LISTING ->
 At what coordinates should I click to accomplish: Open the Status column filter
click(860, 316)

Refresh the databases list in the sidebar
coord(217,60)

---

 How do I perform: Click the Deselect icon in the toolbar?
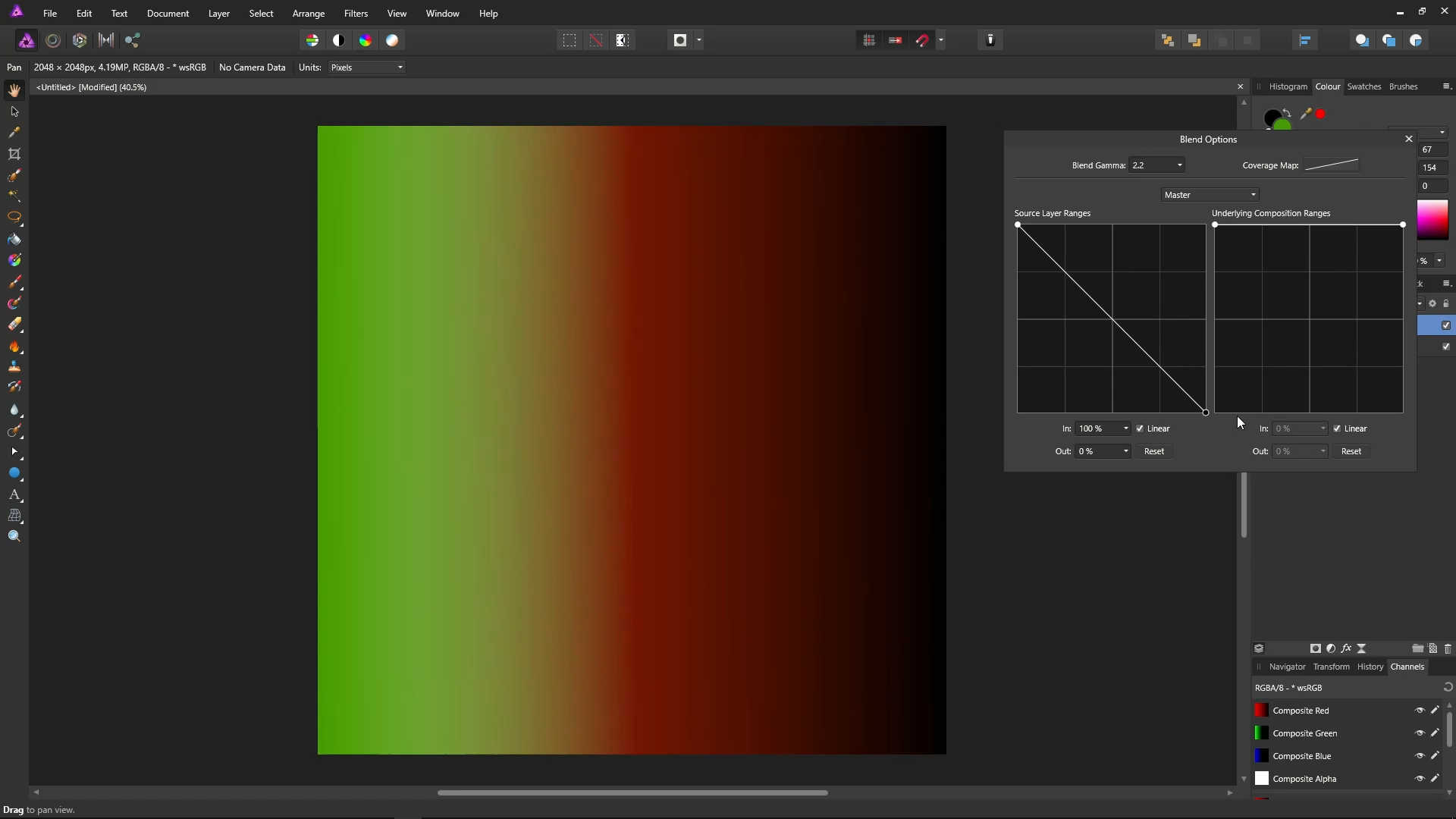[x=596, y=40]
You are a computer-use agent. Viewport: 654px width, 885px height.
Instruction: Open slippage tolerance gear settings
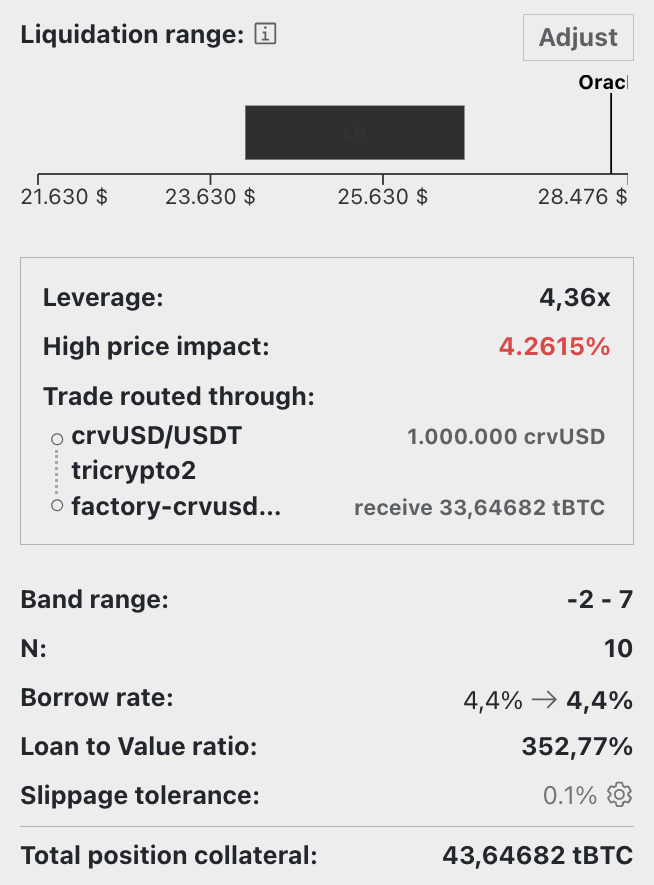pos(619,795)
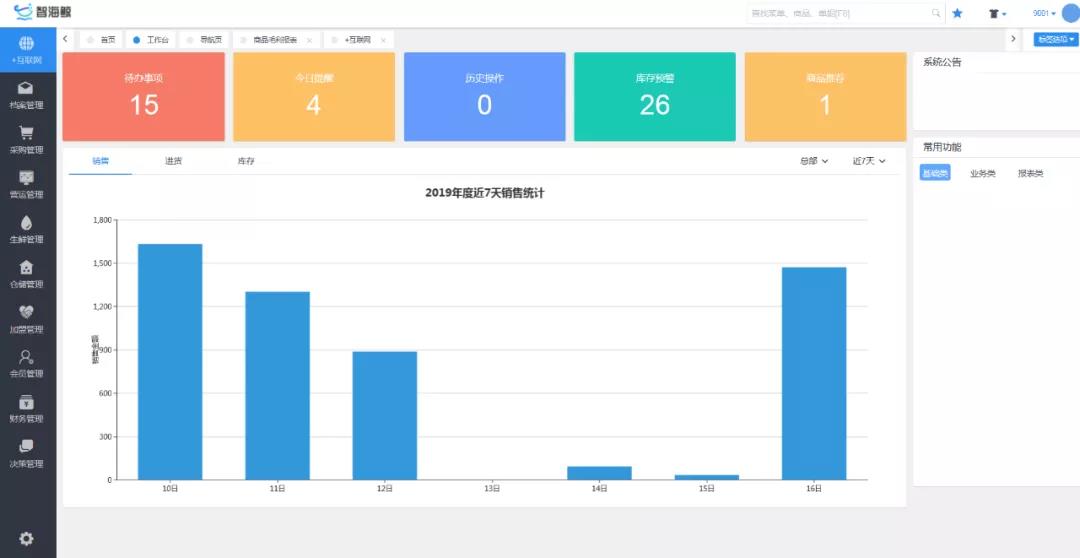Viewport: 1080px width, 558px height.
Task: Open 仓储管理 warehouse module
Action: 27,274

DESCRIPTION OF THE TASK -> Reproduce the records word for word, starting at the line that contains "You are a computer-use" and ending at the line that contains "Action: 27,274", leaving out the pictures.

TASK RESULT ->
You are a computer-use agent. Viewport: 654px width, 885px height.
Instruction: Open slippage tolerance gear settings
pos(619,795)
Viewport: 1080px width, 558px height.
Task: Open 仓储管理 warehouse module
Action: 27,274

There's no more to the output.